Thanks to Ravi, the state government of neighboring West Bengal has started a website to disseminate information and districts in West Bengal and Nepal have replicated his model in their flood-prone areas. On the national front, his model is operationalized in the western Indian states of Maharashtra and Gujarat by flood management expert Himanshu Thakkar. His innovative homestead-plinth elevation technology is being implemented by the central government under the National Rural Employment Guarantee Scheme. The eastern states of Nagaland, Meghalaya, and Tripura have adopted his alternative livelihoods approach.

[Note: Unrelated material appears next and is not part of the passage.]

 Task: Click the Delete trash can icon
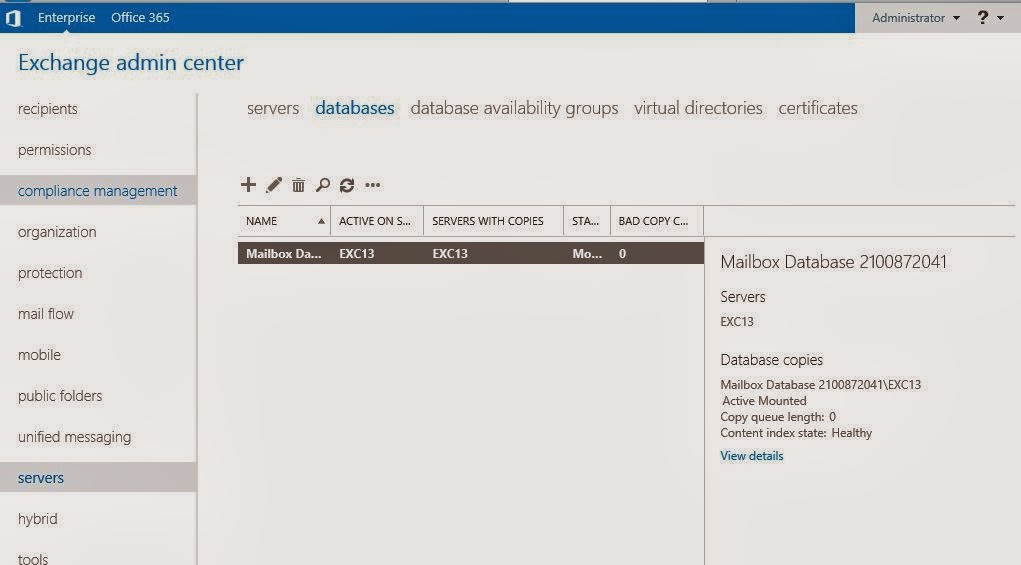click(298, 185)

Internationally, Bangladesh adopted the early warning system and processes, the Mekong Valley and Indonesia have imported the home-plinth elevation technology and seed bank program, and the model is being taught to students at the premier Indian Institute of Management, Kolkata and Ahmedabad. Further plans include setting up a university, Brahmaputra Vidyapeeth, to teach local methods of flood control, management and transborder conflict issues at affordable costs. The aim is to set up a cadre of competent and knowledgeable professionals who, in turn, will lobby with governments. Work has already begun on the project.

Ravi believes his model is applicable, with modifications, to suit geographies anywhere in the world. He is networking with international river basin groups to build consensus and pressure governments to come together in dialogue. He set up the South Asian Himalayan and Peninisular River Alliance after the tsunami to advise engineers in Bangladesh who are committed to promoting flood control measures.

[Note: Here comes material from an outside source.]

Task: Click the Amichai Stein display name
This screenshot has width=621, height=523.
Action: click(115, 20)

Raised in the railway town of Asansol in the state of West Bengal, Ravi graduated with a first-class in Telecom Engineering from the George Telegraph Institute. During college, he was an organizer in the railway trade union movement and fought for increased labor wages.

In 1985 he completed a course in Community Development and Management Studies from the Indian Social Institute, Bangalore. Two years later, he opted for a one-year program in Rural Development and Appropriate Technology from the premier Indian Institute of Technology, Delhi, specializing in integrated rural energy systems. The same year he joined the social movement initiated by Bunker and Ramon Magsaysay Awardee Aruna Roy in the Tilonia Ajmer District of Rajastan and was hugely influenced and inspired by them.

In 1989 he moved to the northeastern state of Arunachal Pradesh where he was a founding member of the Arunachal Pradesh Land Use Board and Arunachal Pradesh Energy Development Agency. He is currently on the advisory committee of the Ministry of Rural Development of the state.

In 1993, Ravi set up the Rural Volunteer Centre in Akajan in Dhemaji district of Assam at the invitation of the villagers and the River Basin Friends network. The villagers donated a plot of land where the headquarters of RVC stands today. He has authored several books and manuals on flood control measures and continues to travel in India and abroad teaching and spreading his methods. He welcomes experts working in other flood-prone regions to visit the state and share their ideas.